# Taskleiste - Programmname ändern



## Schumiel (19. April 2011)

Hallo,

wenn man ein Programm öffnet, erscheint logischerweise das Programm in der Taskleiste. Ich meine hier nicht, die Symbole links neben der Uhr, sondern die in der Mitte aufgefluppt werden und die dann z.T. auch gruppiert werden.

Meine Frage ist: Kann man die Bezeichnung/Namen irgendwie ändern?

Wenn ja, wie?


----------



## ComFreek (19. April 2011)

Vielleicht könnte man ein Programm schreiben, dass dies ändert (SetWindowText() vielleicht).

Aber ein bereits existierendes Tool ist mir nicht bekannt.


----------



## Schumiel (19. April 2011)

Zur Not reicht auch, wenn es nicht auf den ersten Blick zu sehen ist, sondern über "Umwegen".


----------



## ComFreek (20. April 2011)

Willst du ein Fenster verstecken?
Wir könnten dir vielleicht mehr helfen, wenn du mehr Informationen / Verwendungszweck angeben könntest.
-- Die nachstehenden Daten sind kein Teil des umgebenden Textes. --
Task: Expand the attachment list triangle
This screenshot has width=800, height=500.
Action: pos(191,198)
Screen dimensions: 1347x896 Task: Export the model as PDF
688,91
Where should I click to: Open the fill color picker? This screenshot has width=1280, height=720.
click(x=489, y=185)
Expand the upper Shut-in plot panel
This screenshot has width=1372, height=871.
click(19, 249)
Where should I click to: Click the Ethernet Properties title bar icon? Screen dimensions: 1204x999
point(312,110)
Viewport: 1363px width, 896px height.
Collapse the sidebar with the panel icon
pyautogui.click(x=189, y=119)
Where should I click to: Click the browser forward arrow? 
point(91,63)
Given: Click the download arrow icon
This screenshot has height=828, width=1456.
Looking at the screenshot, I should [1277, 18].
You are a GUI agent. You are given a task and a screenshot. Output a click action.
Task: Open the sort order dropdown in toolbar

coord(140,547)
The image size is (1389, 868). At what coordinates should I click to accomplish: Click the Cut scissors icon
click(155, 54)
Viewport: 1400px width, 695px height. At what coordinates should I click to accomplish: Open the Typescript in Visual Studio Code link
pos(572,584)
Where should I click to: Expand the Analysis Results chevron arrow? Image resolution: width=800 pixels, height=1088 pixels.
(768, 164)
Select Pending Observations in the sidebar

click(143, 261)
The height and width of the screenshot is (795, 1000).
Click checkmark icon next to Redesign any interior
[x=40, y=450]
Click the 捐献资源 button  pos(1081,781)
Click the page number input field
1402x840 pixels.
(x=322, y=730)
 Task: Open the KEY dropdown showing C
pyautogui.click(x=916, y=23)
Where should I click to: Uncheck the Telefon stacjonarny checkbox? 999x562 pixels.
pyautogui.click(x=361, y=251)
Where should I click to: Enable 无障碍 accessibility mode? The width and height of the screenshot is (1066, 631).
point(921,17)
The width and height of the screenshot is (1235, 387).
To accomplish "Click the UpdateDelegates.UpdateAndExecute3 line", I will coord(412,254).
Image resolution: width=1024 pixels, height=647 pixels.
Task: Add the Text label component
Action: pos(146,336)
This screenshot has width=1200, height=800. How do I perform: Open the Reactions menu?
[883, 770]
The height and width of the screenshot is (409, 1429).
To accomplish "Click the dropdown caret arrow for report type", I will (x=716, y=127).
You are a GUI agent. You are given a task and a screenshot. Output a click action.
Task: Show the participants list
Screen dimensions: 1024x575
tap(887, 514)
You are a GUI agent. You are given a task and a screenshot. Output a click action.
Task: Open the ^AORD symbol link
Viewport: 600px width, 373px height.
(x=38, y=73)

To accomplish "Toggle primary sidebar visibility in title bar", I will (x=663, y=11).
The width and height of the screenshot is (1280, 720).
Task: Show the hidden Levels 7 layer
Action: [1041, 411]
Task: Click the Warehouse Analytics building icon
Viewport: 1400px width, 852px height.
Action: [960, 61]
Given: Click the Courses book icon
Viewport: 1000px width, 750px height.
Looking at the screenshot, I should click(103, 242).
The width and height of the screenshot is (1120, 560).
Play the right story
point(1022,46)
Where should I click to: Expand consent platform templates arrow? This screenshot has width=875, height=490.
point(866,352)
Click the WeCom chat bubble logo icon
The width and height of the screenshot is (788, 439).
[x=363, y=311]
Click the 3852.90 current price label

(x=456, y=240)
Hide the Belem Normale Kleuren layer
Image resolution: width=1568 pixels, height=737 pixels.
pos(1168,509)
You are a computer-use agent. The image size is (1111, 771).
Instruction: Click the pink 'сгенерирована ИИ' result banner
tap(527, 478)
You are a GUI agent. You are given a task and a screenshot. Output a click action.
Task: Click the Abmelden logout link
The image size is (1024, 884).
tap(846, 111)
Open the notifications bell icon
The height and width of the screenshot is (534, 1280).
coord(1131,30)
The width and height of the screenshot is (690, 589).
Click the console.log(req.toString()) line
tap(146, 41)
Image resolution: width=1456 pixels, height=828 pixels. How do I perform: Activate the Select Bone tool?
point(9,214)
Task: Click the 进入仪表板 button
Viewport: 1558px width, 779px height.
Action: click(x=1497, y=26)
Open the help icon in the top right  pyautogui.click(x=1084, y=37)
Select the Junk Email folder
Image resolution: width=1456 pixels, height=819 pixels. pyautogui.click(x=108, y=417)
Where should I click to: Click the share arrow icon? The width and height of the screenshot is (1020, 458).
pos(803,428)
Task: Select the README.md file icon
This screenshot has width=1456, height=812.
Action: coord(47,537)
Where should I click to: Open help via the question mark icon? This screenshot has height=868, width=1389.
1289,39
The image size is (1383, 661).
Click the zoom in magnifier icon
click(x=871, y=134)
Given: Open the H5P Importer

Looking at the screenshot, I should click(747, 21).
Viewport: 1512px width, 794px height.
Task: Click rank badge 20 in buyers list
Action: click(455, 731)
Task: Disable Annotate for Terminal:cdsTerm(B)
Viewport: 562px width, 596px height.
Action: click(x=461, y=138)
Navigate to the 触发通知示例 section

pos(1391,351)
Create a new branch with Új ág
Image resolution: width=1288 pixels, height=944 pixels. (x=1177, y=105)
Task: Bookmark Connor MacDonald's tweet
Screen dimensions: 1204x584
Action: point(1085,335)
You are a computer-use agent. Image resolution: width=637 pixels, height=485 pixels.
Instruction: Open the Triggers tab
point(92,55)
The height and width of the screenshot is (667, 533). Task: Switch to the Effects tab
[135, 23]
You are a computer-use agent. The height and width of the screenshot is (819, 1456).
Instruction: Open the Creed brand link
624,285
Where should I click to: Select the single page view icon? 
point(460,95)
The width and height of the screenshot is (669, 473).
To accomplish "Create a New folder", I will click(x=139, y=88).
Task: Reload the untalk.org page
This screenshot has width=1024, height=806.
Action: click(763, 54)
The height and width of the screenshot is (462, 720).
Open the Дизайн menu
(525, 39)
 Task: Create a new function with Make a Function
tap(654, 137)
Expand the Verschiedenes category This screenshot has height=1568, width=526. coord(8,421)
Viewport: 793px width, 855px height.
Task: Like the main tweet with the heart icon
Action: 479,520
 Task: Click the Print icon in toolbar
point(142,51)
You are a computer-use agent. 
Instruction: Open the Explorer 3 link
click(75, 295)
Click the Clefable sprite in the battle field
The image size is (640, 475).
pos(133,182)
> [...] sondern über "Umwegen"


Eventuell könntest du deine Taskleiste verstecken.


----------



## Schumiel (20. April 2011)

Das verstecken der Taskleiste reicht mir nicht. Geht man nach unten um andere Programme auszuwählen, ist er zu sehen.


----------



## Flummi815 (23. April 2011)

Hi,
 da gibt es scheinbar nicht wirklich was, ausser Du kannst Programmieren und schreibst Dir ein Script.

Man könnte es doch aber mittels virtueller Desktops realisieren. Da gäbe es genügend freie Programme.

Lg...


----------